SGL stellt Sparte Carbonfasern zum Verkauf
SGL stellt Carbonfaser-Sparte zum Verkauf
Kohlefaserspezialist sucht strategische Optionen nach Einbruch der Windindustrie
hek Frankfurt
Die Ankündigung des Kohlefaserspezialisten SGL Carbon, das kriselnde Geschäft mit Carbonfasern auf den Prüfstand zu stellen, stößt an der Börse auf Wohlwollen. Nach einem kurzen Kurssprung im frühen Handel notierte die Aktie am Montag im Handelsverlauf 2 bis 3% im Plus. Mit der Suche nach einem Käufer oder Partner will SGL der Sparte neue Perspektiven eröffnen.
Der Kollaps der Windindustrie setzt dem Geschäftsbereich schwer zu. Der Umsatz brach in den ersten drei Quartalen 2023 um ein Drittel auf 179,6 Mill. Euro ein. Das Ergebnis rutschte vor Zinsen, Steuern und Abschreibungen sowie bereinigt um Sonderfaktoren von +27,9 Mill. Euro im Vorjahreszeitraum auf −10,9 Mill. Euro in den roten Bereich (ohne Ergebnis aus Joint Ventures). Damit stellen die Carbonfasern nur noch 21,9% des Konzernumsatzes der ersten neun Monate 2023, nach 31,5% im Vorjahreszeitraum. Im vierten Quartal hat die Sparte nach Angaben aus einem Analystenbericht 45 Mill. Euro erlöst – weniger als im Durchschnitt der ersten drei Quartale.
Mehr Widerstandskraft
Ein Ausstieg würde die Marge erhöhen und das Geschäftsmodell widerstandsfähiger machen, kommentiert die Investmentbank Stifel. Beides wirke sich positiv auf die Aktienbewertung aus. Die Carbonfaser-Investitionen zusammen mit BMW hätten sich nicht ausgezahlt.

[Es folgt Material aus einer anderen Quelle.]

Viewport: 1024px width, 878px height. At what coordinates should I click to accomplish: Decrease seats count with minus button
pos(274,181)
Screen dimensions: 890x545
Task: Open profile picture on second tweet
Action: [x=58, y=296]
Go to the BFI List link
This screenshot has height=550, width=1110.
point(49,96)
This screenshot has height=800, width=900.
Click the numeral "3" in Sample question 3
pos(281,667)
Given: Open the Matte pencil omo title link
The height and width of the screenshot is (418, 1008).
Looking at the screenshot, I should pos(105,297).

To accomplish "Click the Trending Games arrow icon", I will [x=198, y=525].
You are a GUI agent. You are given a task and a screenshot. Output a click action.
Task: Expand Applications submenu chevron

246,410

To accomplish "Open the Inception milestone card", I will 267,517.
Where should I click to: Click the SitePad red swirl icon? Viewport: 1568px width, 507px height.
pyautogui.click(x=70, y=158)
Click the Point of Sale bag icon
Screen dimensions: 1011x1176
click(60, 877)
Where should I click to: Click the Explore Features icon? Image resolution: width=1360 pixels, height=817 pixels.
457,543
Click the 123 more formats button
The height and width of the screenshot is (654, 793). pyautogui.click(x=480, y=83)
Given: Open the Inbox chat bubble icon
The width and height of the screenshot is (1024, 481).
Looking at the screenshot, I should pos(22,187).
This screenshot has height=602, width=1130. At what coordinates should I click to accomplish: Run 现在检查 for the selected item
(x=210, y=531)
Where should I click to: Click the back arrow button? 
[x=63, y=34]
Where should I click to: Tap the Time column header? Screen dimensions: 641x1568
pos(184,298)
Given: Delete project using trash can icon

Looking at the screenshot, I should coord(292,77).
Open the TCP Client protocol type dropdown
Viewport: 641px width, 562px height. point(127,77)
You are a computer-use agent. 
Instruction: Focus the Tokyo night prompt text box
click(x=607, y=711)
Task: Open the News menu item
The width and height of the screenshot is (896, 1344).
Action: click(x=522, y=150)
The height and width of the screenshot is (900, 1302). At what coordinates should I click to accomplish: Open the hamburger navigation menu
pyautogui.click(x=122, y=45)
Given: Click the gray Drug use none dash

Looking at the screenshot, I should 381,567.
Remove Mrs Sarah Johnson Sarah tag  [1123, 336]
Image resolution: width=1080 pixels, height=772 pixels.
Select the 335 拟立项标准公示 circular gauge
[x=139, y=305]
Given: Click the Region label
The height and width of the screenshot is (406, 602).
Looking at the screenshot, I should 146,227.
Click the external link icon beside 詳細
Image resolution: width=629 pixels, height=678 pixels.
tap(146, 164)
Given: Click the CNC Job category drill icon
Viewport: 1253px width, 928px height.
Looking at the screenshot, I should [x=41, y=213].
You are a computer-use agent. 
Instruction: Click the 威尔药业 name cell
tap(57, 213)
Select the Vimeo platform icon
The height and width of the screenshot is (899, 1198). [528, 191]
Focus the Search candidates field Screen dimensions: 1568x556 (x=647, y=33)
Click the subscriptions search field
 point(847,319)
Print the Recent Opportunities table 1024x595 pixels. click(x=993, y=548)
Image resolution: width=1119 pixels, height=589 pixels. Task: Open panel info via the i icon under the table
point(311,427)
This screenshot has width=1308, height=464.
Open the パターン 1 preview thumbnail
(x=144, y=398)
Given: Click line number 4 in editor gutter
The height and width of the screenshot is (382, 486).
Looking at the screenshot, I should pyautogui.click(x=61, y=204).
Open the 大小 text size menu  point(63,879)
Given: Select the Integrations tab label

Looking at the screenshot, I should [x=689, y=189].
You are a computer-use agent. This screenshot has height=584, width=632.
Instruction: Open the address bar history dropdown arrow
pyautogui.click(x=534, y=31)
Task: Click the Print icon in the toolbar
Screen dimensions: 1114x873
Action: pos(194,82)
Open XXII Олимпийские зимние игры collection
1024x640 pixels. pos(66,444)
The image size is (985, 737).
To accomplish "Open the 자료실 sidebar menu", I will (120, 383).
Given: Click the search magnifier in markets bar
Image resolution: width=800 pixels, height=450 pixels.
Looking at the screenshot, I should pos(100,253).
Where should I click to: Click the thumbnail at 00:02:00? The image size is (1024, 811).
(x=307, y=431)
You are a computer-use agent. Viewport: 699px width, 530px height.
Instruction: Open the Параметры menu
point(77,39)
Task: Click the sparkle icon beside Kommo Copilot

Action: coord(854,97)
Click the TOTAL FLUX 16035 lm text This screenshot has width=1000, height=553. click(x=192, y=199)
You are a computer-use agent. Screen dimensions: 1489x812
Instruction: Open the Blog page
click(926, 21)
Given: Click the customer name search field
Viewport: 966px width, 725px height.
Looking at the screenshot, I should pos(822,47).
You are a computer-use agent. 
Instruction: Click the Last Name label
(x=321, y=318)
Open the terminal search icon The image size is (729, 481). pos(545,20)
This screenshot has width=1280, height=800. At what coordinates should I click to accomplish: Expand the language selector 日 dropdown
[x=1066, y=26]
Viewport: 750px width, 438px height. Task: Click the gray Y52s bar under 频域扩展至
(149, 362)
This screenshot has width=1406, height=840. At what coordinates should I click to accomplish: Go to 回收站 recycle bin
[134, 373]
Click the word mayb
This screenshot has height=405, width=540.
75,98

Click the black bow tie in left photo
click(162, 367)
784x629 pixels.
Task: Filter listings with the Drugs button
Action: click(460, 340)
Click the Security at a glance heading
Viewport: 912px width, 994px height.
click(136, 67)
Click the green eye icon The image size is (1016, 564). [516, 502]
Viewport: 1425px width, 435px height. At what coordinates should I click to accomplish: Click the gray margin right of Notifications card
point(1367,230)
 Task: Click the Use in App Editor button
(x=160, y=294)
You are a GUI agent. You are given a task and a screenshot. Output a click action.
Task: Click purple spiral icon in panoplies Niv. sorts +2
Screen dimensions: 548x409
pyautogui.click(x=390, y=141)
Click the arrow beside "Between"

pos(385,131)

Das Geschäftssegment verkörperte einst die Zukunftshoffnung des in Wiesbaden ansässigen Unternehmens. Kernthema waren ultraleichte Karosserien für Elektroautos. Die Carbonfaser-Wertschöpfungskette und -Kapazität wurde seinerzeit aufgebaut, um BMW zu beliefern. Der Autobauer stieg 2011 sogar bei SGL ein, um die Geschäftsbeziehung über die Beteiligung der eigenen Großaktionärin Susanne Klatten hinaus abzusichern und den Konkurrenten VW auszubremsen, der zuvor eingestiegen war. Doch das Fertigungskonzept erwies sich als aufwendig und teuer. BMW setzt bei den E-Auto-Modellen wieder auf Stahlkarosserien. Die Münchener nahmen den i3 nach neun Jahren vom Markt, der Vertrag mit SGL lief im Juni 2022 aus.
Strukturelle Schwächen
Die Lücke wollte SGL eigentlich mit Aufträgen der Windradhersteller füllen. Doch die Erwartung, dass die Windindustrie infolge des Green Deals der EU vor einem veritablen Aufschwung steht, hat bisher getrogen. Hinzu kommen offenbar strukturelle Schwächen im Geschäft mit Carbonfasern. SGL stellt nämlich klar, dass selbst bei einem Anziehen der Nachfrage "zusätzliche Ressourcen" benötigt würden, um wettbewerbsfähig zu bleiben.
"Wir suchen einen Partner oder neuen Eigentümer, der die notwendigen Ressourcen bereitstellen kann, um das Carbon-Fibers-Geschäft weiterzuentwickeln", sagt Firmenchef Torsten Derr. Im Falle eines Verkaufs würden SGL das größte Segment Grafitlösungen und die beiden kleineren Segmente Prozesstechnologie und Verbundlösungen bleiben.